_任务 A:_
根据这篇题解回答：
(i) 强连通缩点之后得到的是什么图？
(ii) 题目要求的最小路径覆盖用什么方法求解？
(iii) 代码中常量 MAXN 的值是多少？

****************

【HDU】3861 The King’s Problem 强连通缩点+有向图最小路径覆盖

传送门：【HDU】3861 The King’s Problem

题目分析：首先强连通缩点，因为形成一个环的王国肯定在一条路径中，这样才能保证拆的少。

然后缩点后就是DAG图了，由于题目要求的是最小路径覆盖，那么二分匹配即可。

代码如下：

#include <cstdio>
#include <cstring>
#include <algorithm>
#include <time.h>
#include <stdlib.h>
using namespace std ;

#define REP( i , n ) for ( int i = 0 ; i < n ; ++ i )
#define REPF( i , a , b ) for ( int i = a ; i <= b ; ++ i )
#define REPV( i , a , b ) for ( int i = a ; i >= b ; -- i )
#define CLR( a , x ) memset ( a , x , sizeof a )

const int MAXN = 5005 ;
const int MAXE = 100005 ;
const int MAXQ = 1000005 ;
const int INF = 0x3f3f3f3f ;

struct Edge {
	int v , n ;
	Edge () {}
	Edge ( int v , int n ) : v ( v ) , n ( n ) {}
} ;

struct CC {
	Edge E[MAXE] ;
	int H[MAXN] , cntE ;
	int low[MAXN] , dfn[MAXN] , dfs_clock ;
	int S[MAXN] , top ;
	int scc[MAXN] , scc_cnt ;
	int n , m ;
	
	void init () {
		cntE = dfs_clock = scc_cnt = top = 0 ;
		CLR ( H , -1 ) ;
		CLR ( scc , 0 ) ;
		CLR ( dfn , 0 ) ;
	}
	
	void addedge ( int u , int v ) {
		E[cntE] = Edge ( v , H[u] ) ;
		H[u] = cntE ++ ;
	}
	
	void Tarjan ( int u ) {
		low[u] = dfn[u] = ++ dfs_clock ;
		S[top ++] = u ;
		for ( int i = H[u] ; ~i ; i = E[i].n ) {
			int v = E[i].v ;
			if ( !dfn[v] ) {
				Tarjan ( v ) ;
				low[u] = min ( low[u] , low[v] ) ;
			}
			else if ( !scc[v] )

****************

_任务 B:_
请抄写提供的行中从包含“Open the Show Leaderboard dropdown”的那一行到包含“click(x=958, y=149)”的那一行之间的内容，首尾两行都包括在内，一字不改。

****************

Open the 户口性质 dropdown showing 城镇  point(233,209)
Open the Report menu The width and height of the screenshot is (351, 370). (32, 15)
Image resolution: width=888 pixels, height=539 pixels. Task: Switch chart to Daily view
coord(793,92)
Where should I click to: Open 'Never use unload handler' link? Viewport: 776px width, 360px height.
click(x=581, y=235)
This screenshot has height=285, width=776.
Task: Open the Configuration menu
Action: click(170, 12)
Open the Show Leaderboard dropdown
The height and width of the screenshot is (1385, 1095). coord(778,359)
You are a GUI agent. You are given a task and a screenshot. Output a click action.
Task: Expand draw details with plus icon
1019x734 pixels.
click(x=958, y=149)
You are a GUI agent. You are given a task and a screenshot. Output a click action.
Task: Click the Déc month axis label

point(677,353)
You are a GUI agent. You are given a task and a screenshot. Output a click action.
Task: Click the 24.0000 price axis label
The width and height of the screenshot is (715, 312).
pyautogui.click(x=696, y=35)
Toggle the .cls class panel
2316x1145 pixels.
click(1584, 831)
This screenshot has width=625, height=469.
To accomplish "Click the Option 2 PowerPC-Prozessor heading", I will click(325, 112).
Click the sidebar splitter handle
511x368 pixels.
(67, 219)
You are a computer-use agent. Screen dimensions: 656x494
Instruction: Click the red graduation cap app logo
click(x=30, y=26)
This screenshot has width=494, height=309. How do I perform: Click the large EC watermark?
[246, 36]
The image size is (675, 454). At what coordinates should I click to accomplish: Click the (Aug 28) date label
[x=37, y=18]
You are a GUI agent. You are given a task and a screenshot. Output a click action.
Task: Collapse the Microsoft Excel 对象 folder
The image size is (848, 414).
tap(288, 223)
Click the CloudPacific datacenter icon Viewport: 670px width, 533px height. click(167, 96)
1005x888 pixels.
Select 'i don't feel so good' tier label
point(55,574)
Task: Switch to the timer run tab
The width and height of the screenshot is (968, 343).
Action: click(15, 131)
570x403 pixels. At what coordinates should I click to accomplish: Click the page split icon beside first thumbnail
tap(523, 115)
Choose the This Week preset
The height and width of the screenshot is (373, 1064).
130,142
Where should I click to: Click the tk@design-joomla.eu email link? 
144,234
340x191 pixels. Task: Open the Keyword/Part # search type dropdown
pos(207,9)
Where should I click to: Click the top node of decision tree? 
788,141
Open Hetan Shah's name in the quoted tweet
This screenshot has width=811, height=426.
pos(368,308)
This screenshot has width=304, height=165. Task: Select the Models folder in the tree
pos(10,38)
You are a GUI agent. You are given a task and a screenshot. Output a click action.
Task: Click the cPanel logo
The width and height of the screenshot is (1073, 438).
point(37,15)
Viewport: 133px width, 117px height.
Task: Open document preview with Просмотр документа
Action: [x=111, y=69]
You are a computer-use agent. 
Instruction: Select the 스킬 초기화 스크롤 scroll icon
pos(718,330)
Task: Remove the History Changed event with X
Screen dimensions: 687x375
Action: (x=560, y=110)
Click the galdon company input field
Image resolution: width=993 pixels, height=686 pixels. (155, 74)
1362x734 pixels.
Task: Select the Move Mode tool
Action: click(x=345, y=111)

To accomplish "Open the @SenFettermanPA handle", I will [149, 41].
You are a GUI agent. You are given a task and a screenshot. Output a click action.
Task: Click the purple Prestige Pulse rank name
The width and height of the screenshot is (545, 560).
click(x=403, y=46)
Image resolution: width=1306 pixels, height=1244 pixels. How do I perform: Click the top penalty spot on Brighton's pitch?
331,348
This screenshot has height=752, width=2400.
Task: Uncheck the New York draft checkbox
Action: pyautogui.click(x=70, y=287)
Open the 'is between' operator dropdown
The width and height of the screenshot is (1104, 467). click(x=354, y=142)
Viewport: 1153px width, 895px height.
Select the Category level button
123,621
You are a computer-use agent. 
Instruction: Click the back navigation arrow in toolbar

****************

_书面回答 A:_
(i) DAG图
(ii) 二分匹配
(iii) 5005

_书面回答 B:_
Open the Show Leaderboard dropdown
The height and width of the screenshot is (1385, 1095). coord(778,359)
You are a GUI agent. You are given a task and a screenshot. Output a click action.
Task: Expand draw details with plus icon
1019x734 pixels.
click(x=958, y=149)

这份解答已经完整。